Tilling and Witchell were publically hanged at Salisbury – presumably amidst a tumult of jeers, howls and curses from baying spectators.

With a new age of reason and science on the horizon, they were among the last women ever executed for witchcraft in England.

  • TWO key documents, along with hours delving in court and county records, helped Tony McAleavy piece together the story of The Witches of 17th Century Malmesbury.
    Seventeenth Century writer John Aubrey wrote that “a cabal of witches” were detected in Malmesbury during the 1670s.
    The Wiltshire antiquary somewhat fancifully declared that they were involved in “odd things” such as “flying in the aire on a staffe.” 
    He wrote that “seven or eight” of them were hanged. 
    Magistrate Sir James Long wrote a more considered account but it was not published until a gentleman’s magazine picked up the story 150 years later.
    During his research McAleavy was thrilled to come across the will of “coven leader” Elizabeth Peacock in the Wiltshire Records Office.
    Elizabeth, “who refused to confess,” had returned triumphantly to Malmesbury and lived for there for three years before being given a Christian burial in the Abbey churchyard.
    McAleavy, 60, adds: “The story of the Malmesbury witches is one of great sadness. At least four elderly women from the town died miserable deaths.” 
  • The Witches of 17th Century Malmesbury is published by Athelstan Museum (01666 829258) £5.
  • WITCHRAFT, or the persecution of suspected witches, was rampant in Western Europe from the 15th to the mid-18th Century when some 200,000 were tortured, burnt or hanged.
    They were mostly poor, elderly women with a ‘crone-like’ appearance, snaggle-toothed, with sunken cheeks or a hairy lip.
    Others were said to have had “the devils mark” – a wart, mole, a birthmark, Even a flea-bite was deemed as proof.
    Many were condemned simply on appearance and executed after appalling torture. 
    The ‘pilnie-winks’ (thumb screws) and iron ‘caspie-claws’ (leg irons heated over a brazier) usually wrung a confession.
    Others were tied up and flung into a river. If she floated she was a witch. If she drowned she wasn’t.
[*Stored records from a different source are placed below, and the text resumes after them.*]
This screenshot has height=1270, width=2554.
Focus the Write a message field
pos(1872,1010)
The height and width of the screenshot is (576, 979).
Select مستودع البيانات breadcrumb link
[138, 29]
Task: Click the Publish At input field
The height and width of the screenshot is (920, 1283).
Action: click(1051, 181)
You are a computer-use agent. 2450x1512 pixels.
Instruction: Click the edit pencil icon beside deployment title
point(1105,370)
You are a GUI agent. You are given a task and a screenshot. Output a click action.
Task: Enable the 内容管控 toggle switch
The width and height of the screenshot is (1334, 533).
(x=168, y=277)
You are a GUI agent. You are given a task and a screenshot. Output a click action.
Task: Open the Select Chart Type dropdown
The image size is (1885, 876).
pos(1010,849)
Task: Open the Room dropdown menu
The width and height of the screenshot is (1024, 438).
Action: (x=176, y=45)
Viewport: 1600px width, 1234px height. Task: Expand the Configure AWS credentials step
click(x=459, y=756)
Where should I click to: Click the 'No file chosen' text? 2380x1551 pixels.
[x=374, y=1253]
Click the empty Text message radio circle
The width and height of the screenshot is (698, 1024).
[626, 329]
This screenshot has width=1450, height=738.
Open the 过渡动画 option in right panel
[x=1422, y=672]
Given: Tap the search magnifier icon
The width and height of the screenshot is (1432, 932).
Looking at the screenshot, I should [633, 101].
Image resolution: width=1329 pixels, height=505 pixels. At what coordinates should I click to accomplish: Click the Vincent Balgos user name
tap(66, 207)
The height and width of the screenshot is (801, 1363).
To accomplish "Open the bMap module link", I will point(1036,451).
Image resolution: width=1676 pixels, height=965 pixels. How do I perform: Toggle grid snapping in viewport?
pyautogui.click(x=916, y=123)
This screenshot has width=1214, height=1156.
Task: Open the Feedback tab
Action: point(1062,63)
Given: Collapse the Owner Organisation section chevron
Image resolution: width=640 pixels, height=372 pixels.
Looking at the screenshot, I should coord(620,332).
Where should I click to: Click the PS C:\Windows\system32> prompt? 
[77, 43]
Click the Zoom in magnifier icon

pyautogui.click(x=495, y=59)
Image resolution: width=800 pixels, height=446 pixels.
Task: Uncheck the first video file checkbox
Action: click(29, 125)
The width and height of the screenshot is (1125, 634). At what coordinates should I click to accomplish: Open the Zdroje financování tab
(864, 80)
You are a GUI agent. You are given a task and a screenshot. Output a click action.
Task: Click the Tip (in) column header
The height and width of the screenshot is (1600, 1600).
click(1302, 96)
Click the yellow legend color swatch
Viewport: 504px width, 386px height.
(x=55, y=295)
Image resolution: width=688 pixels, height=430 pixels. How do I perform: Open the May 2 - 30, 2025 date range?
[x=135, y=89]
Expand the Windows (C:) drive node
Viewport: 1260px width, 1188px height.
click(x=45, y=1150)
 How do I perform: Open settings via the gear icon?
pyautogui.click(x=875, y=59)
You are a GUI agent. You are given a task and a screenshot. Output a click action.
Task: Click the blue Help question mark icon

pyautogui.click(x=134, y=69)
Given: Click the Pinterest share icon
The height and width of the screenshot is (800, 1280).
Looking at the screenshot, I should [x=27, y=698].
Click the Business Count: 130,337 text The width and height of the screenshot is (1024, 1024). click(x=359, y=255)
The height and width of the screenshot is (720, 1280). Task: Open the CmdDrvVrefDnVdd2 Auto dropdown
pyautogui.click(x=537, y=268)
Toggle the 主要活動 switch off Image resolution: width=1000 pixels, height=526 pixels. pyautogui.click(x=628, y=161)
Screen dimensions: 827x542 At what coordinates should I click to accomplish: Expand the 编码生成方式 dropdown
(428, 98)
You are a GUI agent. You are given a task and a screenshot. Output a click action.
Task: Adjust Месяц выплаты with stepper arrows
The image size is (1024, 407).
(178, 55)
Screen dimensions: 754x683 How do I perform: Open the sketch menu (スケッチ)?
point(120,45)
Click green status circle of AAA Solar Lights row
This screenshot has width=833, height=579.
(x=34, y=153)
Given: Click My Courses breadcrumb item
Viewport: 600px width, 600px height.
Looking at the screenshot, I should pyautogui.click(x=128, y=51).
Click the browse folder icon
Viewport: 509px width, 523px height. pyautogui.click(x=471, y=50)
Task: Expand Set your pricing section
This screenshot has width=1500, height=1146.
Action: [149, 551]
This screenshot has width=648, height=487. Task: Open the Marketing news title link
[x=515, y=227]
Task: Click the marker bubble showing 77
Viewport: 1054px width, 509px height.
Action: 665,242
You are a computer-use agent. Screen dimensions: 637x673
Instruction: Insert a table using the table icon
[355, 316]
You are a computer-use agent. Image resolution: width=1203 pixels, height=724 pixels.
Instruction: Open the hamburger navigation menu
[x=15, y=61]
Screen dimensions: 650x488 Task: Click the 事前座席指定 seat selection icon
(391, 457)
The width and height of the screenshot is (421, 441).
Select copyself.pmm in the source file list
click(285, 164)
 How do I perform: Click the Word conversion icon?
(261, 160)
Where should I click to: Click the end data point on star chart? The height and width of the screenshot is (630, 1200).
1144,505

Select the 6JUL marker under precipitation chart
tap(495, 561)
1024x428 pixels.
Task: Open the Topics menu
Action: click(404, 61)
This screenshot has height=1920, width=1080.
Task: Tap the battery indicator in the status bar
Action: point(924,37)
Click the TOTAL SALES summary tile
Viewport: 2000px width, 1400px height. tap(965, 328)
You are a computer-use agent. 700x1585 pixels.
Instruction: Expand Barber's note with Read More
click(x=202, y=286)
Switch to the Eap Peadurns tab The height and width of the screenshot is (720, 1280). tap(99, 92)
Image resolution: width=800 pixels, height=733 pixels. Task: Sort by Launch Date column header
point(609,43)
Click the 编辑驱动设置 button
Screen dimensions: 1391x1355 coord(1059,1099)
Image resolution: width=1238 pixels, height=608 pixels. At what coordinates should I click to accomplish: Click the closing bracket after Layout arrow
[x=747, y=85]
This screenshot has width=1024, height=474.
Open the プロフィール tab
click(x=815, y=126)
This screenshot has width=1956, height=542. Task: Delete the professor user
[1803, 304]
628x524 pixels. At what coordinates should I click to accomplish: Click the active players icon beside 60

One such incident is said to have taken place on the Thames in Lechlade.
    In August 1612, the Pendle Witch Trials in Lancashire saw ten people from three generations of one family hanged.
    An unsuccessful lawyer called Matthew Hopkins (1620-1647) became England’s infamous Witchfinder General.
    Between 1644 and 1647 he scoured the East for devil women and was paid handsomely to “clear towns of witches”.
    He is said to have been responsible for the deaths of between 200 and 400 people, mostly elderly women. 
    Always value for money, he had 68 poor souls put to death in Bury St Edmunds alone, and 19 hanged at Chelmsford in a single day. 
    The last execution for witchcraft in England, 37 years after Hopkins’ death, was in 1684 when Alice Molland was hanged in Exeter.